Depression in the Time of Corona

*Content Warning: This piece contains references to depression, self-harm and suicide, which may be triggering to some.*

During the few months approaching COVID, I lived in a constant state of functioning depression. By the age of 22, though, I was fairly used to this. I had been ever since I was diagnosed with bipolar disorder at 17.

I went to work every day, I responded to my friends when they texted me, I still went out on Saturday nights, I ate at least two meals per day, I got out of bed in the morning. Those were the functioning parts.

Still, many nights consisted of an ongoing cycle of paranoia: my friends all hate me, I’m a burden to my family and I’m never getting better. Mornings were harder than they should be; I began crying at work. I would leave a group chat if it made me too anxious. Replying itself was difficult enough.

And, yes, I cut my own bangs.

Nonetheless, though, I got out of bed every morning and I tried. In December, I had applied to Creative Writing MFA programs. In March, I found out I wasn’t going  -  I didn’t get in. And then, COVID happened, quarantine became law, and I found myself isolated, alone and desperate.

This is how a life spirals from manageable to on fire.

This is what happens when everything you hold on for stability, happiness or normal disintegrates in your grip, leaving your closed fist empty, grasping for anything to grab onto. In 24 hours, I went from functioning to suicidal. I stopped working, stopped replying, stopped engaging. I crawled into bed and stayed there.

Quarantine has taken away every foundational part of our lives. An enormous part of maintaining your mental health is having a consistent routine. Everything from your job, to your meals, to your social gatherings fit into your routine, which keeps you stable. Quarantine has removed the consistency and regularity of work, has landed us in days with seemingly no beginning or end, and has eliminated all forms of physical interaction. Those basic parts are the basis of our lives, and without them, everything else can start to fall apart.

Depression wants to keep you inside, drag you back to your bed, pull the covers over your head, which is why one of the most important ways to maintain your mental health is getting out, socializing, and being consistent with your routine.

Now, there is no barrier between the paranoid thoughts that tell me everyone hates me and my reality. Those cruel thoughts have infected my space, my room, and now every time I crawl into bed, I feel like I’m sinking deeper into a black hole. It has infiltrated my living room, ridiculing me for watching “Brooklyn 99” instead of writing; my kitchen, where every avocado, mozzarella stick and piece of bread feels like a threat; my bathroom, where I keep the razors.

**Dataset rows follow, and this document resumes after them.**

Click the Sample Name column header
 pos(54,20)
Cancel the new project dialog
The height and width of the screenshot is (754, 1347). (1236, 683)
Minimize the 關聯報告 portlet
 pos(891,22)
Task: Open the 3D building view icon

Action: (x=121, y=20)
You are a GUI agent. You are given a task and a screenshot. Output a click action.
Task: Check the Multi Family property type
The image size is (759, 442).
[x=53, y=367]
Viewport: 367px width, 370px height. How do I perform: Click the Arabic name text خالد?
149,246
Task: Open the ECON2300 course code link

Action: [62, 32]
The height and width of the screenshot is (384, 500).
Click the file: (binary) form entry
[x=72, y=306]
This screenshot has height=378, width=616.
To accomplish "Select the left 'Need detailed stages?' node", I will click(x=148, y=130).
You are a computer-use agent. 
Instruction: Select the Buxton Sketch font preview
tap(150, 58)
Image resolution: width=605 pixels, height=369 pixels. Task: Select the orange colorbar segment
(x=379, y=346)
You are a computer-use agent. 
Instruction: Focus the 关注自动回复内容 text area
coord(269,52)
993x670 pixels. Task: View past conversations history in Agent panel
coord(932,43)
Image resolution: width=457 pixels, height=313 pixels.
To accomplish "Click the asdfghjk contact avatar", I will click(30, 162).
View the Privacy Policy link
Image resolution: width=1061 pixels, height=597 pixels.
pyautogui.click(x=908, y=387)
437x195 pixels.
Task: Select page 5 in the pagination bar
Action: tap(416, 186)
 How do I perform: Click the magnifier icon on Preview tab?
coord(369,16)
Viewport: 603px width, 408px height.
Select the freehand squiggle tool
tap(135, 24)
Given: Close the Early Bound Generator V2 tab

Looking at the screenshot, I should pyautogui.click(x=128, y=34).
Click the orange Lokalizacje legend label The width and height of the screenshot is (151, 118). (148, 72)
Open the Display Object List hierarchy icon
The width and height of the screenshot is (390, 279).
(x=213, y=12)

In the past, I would leave, go to a coffee shop, or the library, or the beach or a friend’s house. Now, I am captive to my thoughts, my memories, all my worse habits. I am suspended in a life I do not like and also do not know how to fix.

So, I spent about two weeks in bed, rewatching “Practical Magic” six times, ignoring every notification, and watching an obscene amount of Tik Toks. The thing about mental health is that it’s often hard to talk about. Even if you do tell your friends what’s going on, it isn’t the truth  -  it’s the watered-down version, the PG-rated version of the real thing. There are some things that I can never bring myself to tell my friends, and all the scary, bloody, overwhelming parts of my bipolar disorder are included in that list.

Sometimes, though, I break my rule, and I share something I told myself I wouldn’t say out loud. This doesn’t happen over text or on Facetime. It happens in the front seat of his car the morning after you cried, on the foot of her bed at the end of the night, the floor of your living room at three in the morning. Because of this, I held a lot in, and still have. I didn’t tell anyone about the pink scabs like tally marks running down my thighs, the fistful of Ambien, or why I never texted them back on my birthday.

In normal life, I go out, meet up with my friends, talk to them on their couch, or maybe vent to them for an hour in the back of a bar. I may feel the weight of my decisions on my chests every night before I go to sleep, but I usually have ways to at least feel less alone.

Those people, those friends I see and talk to are the people that pull me back to reality. Those are the people who remind me that this boiling, heavy feeling creeping from my stomach to my throat can be forgotten, if only for a drink, a movie, or a conversation. Perhaps, only a warm embrace from the passenger seat of my car.

Without them, I was instantly disconnected from the pulse of my life outside my house.

All I had were the insidious thoughts I was trying to fight off. Alone, my depression completely consumed me. I woke up with it, already manifested in a visceral, physical ache. Some mornings, I woke up crying, as if I’d just gotten out of surgery and was in immense pain. Sweatpants and old tee shirts became my uniform, I went to bed with the day’s clothes on, rarely showered, stopped eating and started hurting myself.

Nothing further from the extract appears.